— BEGIN PASSAGE —

Skip to content

Grounding and Enhancing Informativeness and Utility in Dataset Distillation

Conference: ICLR 2026
arXiv: 2601.21296
Code: None
Area: Dataset Distillation
Keywords: Dataset Distillation, Shapley Value, Gradient Norm, Informativeness, Utility

TL;DR

The InfoUtil framework is proposed to maximize sample informativeness (identifying the most critical patches) using game-theoretic Shapley Values and maximize sample utility (selecting the most valuable samples for training) via gradient norms. It achieves a 6.1% improvement over the previous SOTA on ImageNet-1K.

Background & Motivation

Background: Dataset distillation aims to synthesize a small dataset from a large-scale dataset such that model performance trained on it approximates the original data. Mainstream methods are categorized into matching-based (e.g., gradient/trajectory matching) and knowledge distillation-based approaches. Knowledge distillation methods (e.g., RDED) demonstrate better performance but lack theoretical interpretability.

Limitations of Prior Work: Matching-based methods struggle to balance efficiency and performance (e.g., trajectory matching requires \(4 \times\) A100 GPUs). Knowledge distillation methods like RDED rely on random cropping and heuristic scoring to select patches, lacking principled theoretical guarantees; consequently, randomly selected patches often miss key semantic regions.

Key Challenge: How to simultaneously address two problems within a theoretically interpretable framework: (1) Which regions within each sample are most important (Informativeness)? (2) Which samples are most valuable for training (Utility)?

Goal: Establish a theoretical foundation for dataset distillation, define optimal distillation, and design algorithms accordingly.

Key Insight: The concepts of Informativeness (patch-level, measuring information content) and Utility (sample-level, measuring training value) are proposed to mathematically define optimal distillation. Shapley Values are used for informativeness attribution, and gradient norms are utilized for utility evaluation.

— END PASSAGE —

REQUIRED TASK 1 => Can you print the rows word for word, starting with the first row and stopping after the line that contains "(x=94, y=649)"?

— BEGIN SUPPLIED ENTRIES —

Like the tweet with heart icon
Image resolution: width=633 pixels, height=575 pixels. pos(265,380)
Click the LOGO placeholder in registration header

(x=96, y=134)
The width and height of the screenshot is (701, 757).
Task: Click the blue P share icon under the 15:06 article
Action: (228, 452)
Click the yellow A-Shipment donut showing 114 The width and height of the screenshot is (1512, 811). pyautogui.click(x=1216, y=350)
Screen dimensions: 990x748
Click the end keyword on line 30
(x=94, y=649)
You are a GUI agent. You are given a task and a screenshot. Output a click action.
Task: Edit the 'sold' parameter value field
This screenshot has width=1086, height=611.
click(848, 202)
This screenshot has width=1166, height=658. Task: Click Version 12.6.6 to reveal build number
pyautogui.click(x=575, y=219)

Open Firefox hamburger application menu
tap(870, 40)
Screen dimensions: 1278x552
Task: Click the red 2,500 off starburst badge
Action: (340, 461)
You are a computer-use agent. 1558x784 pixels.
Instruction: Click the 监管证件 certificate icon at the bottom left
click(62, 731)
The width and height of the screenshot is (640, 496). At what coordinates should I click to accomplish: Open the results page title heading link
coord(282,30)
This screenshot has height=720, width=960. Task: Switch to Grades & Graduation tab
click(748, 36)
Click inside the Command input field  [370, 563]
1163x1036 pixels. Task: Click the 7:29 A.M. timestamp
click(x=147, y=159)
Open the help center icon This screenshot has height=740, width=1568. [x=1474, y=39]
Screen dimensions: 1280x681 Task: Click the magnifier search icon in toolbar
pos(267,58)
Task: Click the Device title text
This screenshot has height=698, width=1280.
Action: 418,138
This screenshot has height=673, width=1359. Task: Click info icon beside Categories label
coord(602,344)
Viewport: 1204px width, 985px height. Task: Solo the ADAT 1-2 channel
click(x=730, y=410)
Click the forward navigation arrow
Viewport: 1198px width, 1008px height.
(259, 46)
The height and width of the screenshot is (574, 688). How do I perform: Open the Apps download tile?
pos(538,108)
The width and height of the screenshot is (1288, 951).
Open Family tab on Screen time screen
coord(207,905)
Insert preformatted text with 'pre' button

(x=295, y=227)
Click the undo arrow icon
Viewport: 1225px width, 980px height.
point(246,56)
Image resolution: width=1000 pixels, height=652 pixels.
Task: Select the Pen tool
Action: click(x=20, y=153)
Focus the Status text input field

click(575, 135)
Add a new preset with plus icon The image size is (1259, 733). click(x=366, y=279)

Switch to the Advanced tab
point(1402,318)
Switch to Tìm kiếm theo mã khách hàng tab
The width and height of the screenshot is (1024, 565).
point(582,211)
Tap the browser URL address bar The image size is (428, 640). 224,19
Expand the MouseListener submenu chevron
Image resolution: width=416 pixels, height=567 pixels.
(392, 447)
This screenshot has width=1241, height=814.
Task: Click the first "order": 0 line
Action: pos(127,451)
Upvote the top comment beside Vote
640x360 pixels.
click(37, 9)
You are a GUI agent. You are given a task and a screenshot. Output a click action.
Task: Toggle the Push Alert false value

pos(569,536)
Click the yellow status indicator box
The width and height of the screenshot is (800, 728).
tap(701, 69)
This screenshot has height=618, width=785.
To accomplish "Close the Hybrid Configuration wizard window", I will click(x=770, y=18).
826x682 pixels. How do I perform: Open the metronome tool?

— END SUPPLIED ENTRIES —

REQUIRED TASK 2 => Could you output the whole dataset distillation page word for word?

CORRECT RESPONSE 1 =>
Like the tweet with heart icon
Image resolution: width=633 pixels, height=575 pixels. pos(265,380)
Click the LOGO placeholder in registration header

(x=96, y=134)
The width and height of the screenshot is (701, 757).
Task: Click the blue P share icon under the 15:06 article
Action: (228, 452)
Click the yellow A-Shipment donut showing 114 The width and height of the screenshot is (1512, 811). pyautogui.click(x=1216, y=350)
Screen dimensions: 990x748
Click the end keyword on line 30
(x=94, y=649)

CORRECT RESPONSE 2 =>
Skip to content

Grounding and Enhancing Informativeness and Utility in Dataset Distillation

Conference: ICLR 2026
arXiv: 2601.21296
Code: None
Area: Dataset Distillation
Keywords: Dataset Distillation, Shapley Value, Gradient Norm, Informativeness, Utility

TL;DR

The InfoUtil framework is proposed to maximize sample informativeness (identifying the most critical patches) using game-theoretic Shapley Values and maximize sample utility (selecting the most valuable samples for training) via gradient norms. It achieves a 6.1% improvement over the previous SOTA on ImageNet-1K.

Background & Motivation

Background: Dataset distillation aims to synthesize a small dataset from a large-scale dataset such that model performance trained on it approximates the original data. Mainstream methods are categorized into matching-based (e.g., gradient/trajectory matching) and knowledge distillation-based approaches. Knowledge distillation methods (e.g., RDED) demonstrate better performance but lack theoretical interpretability.

Limitations of Prior Work: Matching-based methods struggle to balance efficiency and performance (e.g., trajectory matching requires \(4 \times\) A100 GPUs). Knowledge distillation methods like RDED rely on random cropping and heuristic scoring to select patches, lacking principled theoretical guarantees; consequently, randomly selected patches often miss key semantic regions.

Key Challenge: How to simultaneously address two problems within a theoretically interpretable framework: (1) Which regions within each sample are most important (Informativeness)? (2) Which samples are most valuable for training (Utility)?

Goal: Establish a theoretical foundation for dataset distillation, define optimal distillation, and design algorithms accordingly.

Key Insight: The concepts of Informativeness (patch-level, measuring information content) and Utility (sample-level, measuring training value) are proposed to mathematically define optimal distillation. Shapley Values are used for informativeness attribution, and gradient norms are utilized for utility evaluation.